The first step in this process is the shirts. The logos are cut out with plenty of space around them, at least 4 inches. Taking care to use a press cloth on the logos so that the paint/ink doesn't get on the iron, a lightweight fusible interfacing is applied to the backside to help control the stretchy knit. Leaving a 2-3 inch border around the logo, the shirts are trimmed and squared without being overly concerned about size consistency. I ended up with four different size ranges - large, medium (more wide than tall), small (approximately 6" square), and a couple short and wide pieces.
Now time for the layout. Loosely using a 46" x 72" layout size, the shirts were arranged in a pleasing arrangement, with small, medium, and large pieces distributed evenly to fit within the space.
Shirts were lined up in some areas to make sewing the sashing easier. See the white lines in the pictures below.
If a shirt didn't fall on one of the sashing seam lines, it just needs to have strips added to it to bring it up to size.
Now to start sewing. I chose simple blocks that added interest, but didn't become the focus of the quilt. The four patches at the top complement the small logos, while helping to increase the size of block for that area.
This block is still small, and needs more sashing to bring up the size. Keeping design in mind to distribute color and interest, more sashing was added to the sides.
It's still just a wee bit small, so one more sashing strip goes on the sides. Notice that I am just sewing a strip and then cutting the extra length off. This is a much easier process than measuring the strip to length, and then sewing.
Now the top and bottom sashing gets added so that the new 'block' fits the shirt to the right. I'm not worried about the shirt to the left, as a sashing strip at the bottom of my newly created unit will fill in the space.
Time to move to the next section, that within the circle.
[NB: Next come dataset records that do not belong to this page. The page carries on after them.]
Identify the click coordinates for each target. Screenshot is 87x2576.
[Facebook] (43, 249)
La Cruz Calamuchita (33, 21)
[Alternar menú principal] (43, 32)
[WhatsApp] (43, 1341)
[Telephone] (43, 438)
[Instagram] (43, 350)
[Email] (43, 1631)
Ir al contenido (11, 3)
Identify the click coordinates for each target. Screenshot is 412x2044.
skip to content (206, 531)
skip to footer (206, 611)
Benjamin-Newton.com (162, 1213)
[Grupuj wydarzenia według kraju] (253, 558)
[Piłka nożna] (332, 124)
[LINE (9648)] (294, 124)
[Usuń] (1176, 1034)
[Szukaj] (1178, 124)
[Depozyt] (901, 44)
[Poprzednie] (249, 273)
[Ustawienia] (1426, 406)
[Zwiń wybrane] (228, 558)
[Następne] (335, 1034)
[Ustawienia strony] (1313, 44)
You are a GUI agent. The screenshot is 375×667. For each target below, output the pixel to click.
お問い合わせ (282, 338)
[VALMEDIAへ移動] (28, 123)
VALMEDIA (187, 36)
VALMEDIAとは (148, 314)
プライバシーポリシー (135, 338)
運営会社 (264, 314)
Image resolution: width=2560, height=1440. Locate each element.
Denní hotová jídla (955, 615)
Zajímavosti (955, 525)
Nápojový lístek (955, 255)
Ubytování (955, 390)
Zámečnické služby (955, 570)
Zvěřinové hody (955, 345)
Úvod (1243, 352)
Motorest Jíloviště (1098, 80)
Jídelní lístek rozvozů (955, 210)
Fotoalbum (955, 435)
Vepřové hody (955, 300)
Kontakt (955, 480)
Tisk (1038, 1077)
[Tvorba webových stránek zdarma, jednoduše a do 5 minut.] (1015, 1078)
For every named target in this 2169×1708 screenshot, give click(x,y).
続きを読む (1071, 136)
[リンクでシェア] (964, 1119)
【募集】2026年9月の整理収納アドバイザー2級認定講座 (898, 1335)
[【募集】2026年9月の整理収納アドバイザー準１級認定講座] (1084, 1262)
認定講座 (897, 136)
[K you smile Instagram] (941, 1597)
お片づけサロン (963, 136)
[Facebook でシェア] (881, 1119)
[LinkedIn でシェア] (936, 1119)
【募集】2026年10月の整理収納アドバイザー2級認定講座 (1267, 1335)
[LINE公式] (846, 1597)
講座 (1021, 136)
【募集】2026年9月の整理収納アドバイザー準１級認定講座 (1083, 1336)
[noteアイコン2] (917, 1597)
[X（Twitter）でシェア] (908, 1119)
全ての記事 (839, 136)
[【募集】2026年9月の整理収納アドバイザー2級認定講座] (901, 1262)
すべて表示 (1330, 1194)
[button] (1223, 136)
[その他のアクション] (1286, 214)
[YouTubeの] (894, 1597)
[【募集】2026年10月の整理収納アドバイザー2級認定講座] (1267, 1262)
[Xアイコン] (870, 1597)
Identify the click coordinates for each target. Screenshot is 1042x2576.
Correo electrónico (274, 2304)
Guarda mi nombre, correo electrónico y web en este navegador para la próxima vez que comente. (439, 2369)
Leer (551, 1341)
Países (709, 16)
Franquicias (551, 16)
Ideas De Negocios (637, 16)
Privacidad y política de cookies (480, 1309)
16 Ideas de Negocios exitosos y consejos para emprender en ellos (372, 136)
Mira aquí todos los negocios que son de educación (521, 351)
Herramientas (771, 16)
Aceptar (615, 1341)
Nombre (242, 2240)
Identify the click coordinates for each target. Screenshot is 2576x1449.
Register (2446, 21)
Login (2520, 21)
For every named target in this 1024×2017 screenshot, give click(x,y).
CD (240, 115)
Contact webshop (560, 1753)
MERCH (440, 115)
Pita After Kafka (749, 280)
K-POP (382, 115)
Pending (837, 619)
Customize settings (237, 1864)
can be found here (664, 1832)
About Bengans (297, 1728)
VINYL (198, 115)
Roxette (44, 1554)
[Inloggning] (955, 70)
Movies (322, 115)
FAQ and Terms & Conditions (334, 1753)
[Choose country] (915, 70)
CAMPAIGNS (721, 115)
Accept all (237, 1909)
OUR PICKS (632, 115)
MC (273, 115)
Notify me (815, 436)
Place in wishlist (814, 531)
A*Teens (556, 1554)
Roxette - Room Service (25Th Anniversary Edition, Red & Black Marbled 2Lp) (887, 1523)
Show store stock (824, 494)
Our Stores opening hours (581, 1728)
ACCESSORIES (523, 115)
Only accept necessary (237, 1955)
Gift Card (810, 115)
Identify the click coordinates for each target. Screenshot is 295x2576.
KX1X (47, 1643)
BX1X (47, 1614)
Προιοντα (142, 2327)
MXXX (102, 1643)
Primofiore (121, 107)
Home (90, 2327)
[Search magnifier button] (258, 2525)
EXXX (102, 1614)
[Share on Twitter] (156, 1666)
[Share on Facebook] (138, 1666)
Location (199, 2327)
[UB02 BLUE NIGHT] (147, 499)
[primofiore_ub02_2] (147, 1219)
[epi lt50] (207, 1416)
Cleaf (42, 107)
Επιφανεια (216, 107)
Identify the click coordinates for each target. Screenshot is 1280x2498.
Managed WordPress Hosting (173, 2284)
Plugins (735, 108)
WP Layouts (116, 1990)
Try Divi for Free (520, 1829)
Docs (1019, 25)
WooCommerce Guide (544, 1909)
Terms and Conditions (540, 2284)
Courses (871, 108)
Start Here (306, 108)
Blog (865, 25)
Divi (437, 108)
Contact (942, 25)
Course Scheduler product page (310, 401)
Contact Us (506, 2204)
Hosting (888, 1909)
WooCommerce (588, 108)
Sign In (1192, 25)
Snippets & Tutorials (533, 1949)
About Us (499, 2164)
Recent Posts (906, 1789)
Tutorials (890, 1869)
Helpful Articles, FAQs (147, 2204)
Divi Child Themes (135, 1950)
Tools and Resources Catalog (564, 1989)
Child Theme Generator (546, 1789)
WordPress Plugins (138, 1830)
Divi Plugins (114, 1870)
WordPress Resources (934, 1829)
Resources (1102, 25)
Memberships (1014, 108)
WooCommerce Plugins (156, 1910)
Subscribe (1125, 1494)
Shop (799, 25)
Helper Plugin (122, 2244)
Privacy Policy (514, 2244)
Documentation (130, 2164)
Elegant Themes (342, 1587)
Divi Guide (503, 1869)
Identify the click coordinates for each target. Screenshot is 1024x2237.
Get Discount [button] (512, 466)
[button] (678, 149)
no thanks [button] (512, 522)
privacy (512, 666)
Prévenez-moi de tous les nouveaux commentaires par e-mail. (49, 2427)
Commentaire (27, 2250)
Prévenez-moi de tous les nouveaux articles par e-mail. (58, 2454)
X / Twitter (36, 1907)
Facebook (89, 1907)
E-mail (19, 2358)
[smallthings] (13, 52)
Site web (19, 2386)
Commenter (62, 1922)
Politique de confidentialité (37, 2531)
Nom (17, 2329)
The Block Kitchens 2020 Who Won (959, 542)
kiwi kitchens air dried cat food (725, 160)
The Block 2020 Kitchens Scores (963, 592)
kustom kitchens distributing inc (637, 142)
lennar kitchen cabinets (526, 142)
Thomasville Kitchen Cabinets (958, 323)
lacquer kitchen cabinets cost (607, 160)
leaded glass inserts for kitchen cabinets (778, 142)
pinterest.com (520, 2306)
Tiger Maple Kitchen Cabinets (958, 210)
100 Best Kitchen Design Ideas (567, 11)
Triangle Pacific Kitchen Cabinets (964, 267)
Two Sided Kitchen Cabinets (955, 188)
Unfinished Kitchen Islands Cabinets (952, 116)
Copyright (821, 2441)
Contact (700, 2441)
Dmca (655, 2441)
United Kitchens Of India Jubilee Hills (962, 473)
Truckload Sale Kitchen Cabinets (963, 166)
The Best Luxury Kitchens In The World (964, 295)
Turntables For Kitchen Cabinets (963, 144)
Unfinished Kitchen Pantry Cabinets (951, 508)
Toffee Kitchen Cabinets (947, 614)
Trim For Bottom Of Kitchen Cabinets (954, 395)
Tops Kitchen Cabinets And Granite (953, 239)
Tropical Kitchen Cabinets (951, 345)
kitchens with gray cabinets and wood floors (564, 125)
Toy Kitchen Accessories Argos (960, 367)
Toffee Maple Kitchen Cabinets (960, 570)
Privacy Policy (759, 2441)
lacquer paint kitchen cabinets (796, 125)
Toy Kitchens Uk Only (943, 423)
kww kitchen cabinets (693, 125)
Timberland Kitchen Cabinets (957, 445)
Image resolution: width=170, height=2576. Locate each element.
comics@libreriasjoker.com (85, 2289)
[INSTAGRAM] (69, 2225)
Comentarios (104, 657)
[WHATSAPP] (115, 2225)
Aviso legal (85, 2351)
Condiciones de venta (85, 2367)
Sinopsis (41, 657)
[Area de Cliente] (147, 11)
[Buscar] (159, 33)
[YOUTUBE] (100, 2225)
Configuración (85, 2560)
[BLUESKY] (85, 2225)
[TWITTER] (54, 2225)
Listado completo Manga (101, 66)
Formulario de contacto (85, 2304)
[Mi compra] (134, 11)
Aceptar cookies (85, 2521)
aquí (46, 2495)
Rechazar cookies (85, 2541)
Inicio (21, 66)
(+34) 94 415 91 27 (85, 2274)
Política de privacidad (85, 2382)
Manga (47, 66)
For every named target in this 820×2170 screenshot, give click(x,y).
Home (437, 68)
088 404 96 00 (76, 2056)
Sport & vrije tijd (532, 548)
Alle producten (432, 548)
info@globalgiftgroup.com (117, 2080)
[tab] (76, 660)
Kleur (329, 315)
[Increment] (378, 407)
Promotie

Again, keeping design, color, and interest in mind, black strips are laid out to see how they look in the space. The blue pieces on the edges of these black strips are the longer sashing strips mentioned above.
I'm pleased with this idea. Now I just need to figure out what width is needed for the blue strips in between. The gap measures 2 1/2", and 1/2" is added on each side for seam allowances. That's very important to remember - add 1/2" seam allowances to the strips. Here, the strips need to be 3 1/2".
I cut a 3 1/2" blue strip, sewed a black strip to each side, added another blue/black unit, and then cut the whole thing to the right width for the space.
The unit is then stitched to the corresponding shirt. This one ended up a bit longer than the shirt, so the excess was just trimmed away. I'm not going to fret over an 1/8 to 1/4 of an inch size difference between the strips.
Now the little block on the right needs sashing to fit the space. This time, black was sewn to the top and bottom of the small shirt logo,
and two black/blue strips are made for the sides, without a great concern for length. To get the small shirt block centered, it was creased in the middle, as was the corresponding shirt with sashing, (see the circle below) and those folds matched up.
Sewn on, the excess at the top and bottom is trimmed off after lining up the ruler with the shirt to the left.
Now all of the pieces in that area can be sewn together. The upper corner of the top is now done.
I could go on, but I think you get the idea of how to do this. If the t-shirt block is too small, add blocks or sashing to make it fit the area, being creative in the design. Also, add sashing in between blocks for ease of sewing units together. The result is a fun t-shirt quilt that will make it's owner very happy!